=== WORK TASK ===
Pull every line holding the word "computer" from the data below and copy it.

[RECORDED DATA]

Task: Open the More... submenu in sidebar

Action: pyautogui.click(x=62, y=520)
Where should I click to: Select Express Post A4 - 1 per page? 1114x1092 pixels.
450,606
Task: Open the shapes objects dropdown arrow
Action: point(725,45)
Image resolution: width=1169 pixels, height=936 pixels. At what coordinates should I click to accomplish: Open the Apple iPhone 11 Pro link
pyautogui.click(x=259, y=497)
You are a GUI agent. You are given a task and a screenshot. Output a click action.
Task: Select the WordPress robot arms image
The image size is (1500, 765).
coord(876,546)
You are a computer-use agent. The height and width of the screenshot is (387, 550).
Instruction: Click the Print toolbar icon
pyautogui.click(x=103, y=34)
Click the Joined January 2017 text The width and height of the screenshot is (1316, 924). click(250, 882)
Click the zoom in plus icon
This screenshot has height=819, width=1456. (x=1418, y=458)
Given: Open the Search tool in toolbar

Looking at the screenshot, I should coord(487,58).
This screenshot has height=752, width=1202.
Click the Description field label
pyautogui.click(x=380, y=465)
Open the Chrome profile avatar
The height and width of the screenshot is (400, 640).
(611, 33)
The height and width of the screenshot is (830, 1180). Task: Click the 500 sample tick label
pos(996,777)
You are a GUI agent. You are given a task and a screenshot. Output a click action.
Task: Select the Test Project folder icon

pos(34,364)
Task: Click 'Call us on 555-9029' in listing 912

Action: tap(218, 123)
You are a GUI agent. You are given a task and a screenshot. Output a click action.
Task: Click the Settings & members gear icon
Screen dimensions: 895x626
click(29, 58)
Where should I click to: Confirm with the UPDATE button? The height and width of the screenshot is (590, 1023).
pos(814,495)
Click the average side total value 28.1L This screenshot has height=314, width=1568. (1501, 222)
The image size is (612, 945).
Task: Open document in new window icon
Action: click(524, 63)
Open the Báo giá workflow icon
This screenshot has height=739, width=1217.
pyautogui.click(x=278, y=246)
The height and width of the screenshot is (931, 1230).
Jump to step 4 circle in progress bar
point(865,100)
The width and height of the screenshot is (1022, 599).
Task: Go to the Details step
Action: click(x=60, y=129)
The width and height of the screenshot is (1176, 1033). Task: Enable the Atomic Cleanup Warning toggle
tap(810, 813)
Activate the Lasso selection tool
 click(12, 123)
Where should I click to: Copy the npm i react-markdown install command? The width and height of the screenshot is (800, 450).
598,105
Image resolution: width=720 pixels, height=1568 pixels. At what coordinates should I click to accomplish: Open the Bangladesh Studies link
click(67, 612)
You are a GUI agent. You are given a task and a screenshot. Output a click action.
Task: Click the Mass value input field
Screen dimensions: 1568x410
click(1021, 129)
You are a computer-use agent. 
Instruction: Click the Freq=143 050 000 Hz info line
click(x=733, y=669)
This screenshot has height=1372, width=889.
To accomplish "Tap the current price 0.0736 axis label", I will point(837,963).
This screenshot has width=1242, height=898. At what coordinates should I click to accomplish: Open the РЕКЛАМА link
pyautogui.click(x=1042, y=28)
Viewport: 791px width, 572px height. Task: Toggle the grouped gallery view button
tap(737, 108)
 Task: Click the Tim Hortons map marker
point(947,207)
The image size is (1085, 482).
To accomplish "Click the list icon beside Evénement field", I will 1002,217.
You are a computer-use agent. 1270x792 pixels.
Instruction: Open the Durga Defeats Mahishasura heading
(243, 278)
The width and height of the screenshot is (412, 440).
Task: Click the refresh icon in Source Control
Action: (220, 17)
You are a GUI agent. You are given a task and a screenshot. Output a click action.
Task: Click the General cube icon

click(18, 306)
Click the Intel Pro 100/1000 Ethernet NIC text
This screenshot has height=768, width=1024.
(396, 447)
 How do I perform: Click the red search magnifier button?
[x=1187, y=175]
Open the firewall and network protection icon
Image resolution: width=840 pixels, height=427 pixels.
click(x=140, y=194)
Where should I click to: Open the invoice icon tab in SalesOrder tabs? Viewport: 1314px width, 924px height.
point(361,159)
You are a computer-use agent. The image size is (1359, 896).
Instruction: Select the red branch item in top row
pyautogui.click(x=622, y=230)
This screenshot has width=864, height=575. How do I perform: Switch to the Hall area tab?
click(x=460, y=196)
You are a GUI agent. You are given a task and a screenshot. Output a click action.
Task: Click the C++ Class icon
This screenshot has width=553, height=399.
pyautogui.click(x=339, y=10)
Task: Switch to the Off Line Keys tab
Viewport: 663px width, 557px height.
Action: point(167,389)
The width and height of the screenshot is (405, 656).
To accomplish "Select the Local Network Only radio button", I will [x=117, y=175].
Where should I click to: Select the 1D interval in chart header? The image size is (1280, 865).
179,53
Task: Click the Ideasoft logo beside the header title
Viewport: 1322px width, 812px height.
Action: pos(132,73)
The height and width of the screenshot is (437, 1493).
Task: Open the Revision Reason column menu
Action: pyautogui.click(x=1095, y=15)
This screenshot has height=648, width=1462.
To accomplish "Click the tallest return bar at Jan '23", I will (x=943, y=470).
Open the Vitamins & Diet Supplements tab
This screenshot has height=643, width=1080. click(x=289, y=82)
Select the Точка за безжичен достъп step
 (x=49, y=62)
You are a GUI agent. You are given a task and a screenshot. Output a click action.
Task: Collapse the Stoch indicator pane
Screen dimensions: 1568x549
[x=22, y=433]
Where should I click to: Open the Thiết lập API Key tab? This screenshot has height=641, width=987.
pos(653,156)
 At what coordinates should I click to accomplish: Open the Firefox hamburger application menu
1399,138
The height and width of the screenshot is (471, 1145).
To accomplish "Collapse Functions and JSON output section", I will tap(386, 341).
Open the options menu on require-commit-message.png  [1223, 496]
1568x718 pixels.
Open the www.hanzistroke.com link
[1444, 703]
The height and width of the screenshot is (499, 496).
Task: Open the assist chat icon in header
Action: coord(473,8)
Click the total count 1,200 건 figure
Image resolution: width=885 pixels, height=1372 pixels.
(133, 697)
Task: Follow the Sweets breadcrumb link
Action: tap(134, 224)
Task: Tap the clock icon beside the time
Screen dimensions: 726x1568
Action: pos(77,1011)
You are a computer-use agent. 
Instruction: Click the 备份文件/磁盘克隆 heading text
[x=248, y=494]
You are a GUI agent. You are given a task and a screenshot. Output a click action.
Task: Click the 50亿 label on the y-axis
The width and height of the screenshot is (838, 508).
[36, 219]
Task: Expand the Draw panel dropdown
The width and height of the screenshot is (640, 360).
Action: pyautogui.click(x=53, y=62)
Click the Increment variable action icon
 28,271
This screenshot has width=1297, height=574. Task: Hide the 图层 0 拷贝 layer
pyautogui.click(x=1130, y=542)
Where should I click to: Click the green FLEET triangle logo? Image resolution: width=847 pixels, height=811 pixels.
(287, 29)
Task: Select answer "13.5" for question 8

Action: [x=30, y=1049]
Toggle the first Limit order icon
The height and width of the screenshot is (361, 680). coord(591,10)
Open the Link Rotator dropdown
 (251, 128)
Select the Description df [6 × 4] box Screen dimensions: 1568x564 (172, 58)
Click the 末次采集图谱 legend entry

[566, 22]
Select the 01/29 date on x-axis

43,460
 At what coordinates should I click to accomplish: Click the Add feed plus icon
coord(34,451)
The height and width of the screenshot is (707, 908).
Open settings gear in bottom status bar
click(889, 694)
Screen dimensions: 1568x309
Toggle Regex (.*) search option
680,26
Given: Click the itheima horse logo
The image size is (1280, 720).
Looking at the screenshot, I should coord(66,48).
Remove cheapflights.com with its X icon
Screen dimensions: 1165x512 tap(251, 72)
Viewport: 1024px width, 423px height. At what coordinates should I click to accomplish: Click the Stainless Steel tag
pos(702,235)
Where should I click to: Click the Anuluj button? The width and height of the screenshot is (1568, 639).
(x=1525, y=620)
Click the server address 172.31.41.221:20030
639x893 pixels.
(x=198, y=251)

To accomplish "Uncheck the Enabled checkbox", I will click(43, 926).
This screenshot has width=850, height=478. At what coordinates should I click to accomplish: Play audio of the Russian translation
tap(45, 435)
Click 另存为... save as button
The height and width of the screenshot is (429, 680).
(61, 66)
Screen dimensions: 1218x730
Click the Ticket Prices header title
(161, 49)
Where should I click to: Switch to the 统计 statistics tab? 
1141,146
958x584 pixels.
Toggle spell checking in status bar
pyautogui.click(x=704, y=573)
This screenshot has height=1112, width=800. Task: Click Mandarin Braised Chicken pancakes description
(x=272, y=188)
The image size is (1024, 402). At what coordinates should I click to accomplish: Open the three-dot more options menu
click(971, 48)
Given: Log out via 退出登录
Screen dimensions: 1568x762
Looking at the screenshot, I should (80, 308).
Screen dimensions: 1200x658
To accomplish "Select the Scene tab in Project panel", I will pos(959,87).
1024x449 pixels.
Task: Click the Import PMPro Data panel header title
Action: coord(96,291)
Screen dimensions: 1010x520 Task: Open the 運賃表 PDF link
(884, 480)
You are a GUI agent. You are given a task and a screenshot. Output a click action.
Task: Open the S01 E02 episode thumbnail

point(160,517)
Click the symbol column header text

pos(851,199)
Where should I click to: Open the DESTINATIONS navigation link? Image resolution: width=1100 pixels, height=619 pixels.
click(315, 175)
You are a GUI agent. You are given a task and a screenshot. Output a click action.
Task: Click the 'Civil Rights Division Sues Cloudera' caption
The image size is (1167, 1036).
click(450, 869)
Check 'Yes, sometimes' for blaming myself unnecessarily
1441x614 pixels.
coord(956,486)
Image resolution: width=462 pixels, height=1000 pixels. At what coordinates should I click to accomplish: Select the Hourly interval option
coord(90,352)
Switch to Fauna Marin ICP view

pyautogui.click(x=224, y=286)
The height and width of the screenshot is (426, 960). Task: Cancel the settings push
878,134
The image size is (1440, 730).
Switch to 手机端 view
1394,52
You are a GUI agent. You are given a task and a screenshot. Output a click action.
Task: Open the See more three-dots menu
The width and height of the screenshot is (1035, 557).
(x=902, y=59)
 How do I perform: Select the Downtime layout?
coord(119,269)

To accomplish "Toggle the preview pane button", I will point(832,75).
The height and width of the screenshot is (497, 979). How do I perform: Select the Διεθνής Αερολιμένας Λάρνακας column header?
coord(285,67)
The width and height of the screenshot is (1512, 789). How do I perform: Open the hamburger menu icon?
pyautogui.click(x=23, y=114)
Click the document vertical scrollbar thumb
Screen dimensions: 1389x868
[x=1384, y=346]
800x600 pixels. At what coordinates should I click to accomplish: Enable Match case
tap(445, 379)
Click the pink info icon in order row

[/RECORDED DATA]

=== THE ANSWER ===
You are a computer-use agent. The height and width of the screenshot is (387, 550).
You are a computer-use agent. 
You are a computer-use agent. 1270x792 pixels.
You are a computer-use agent. The image size is (1359, 896).
You are a computer-use agent. 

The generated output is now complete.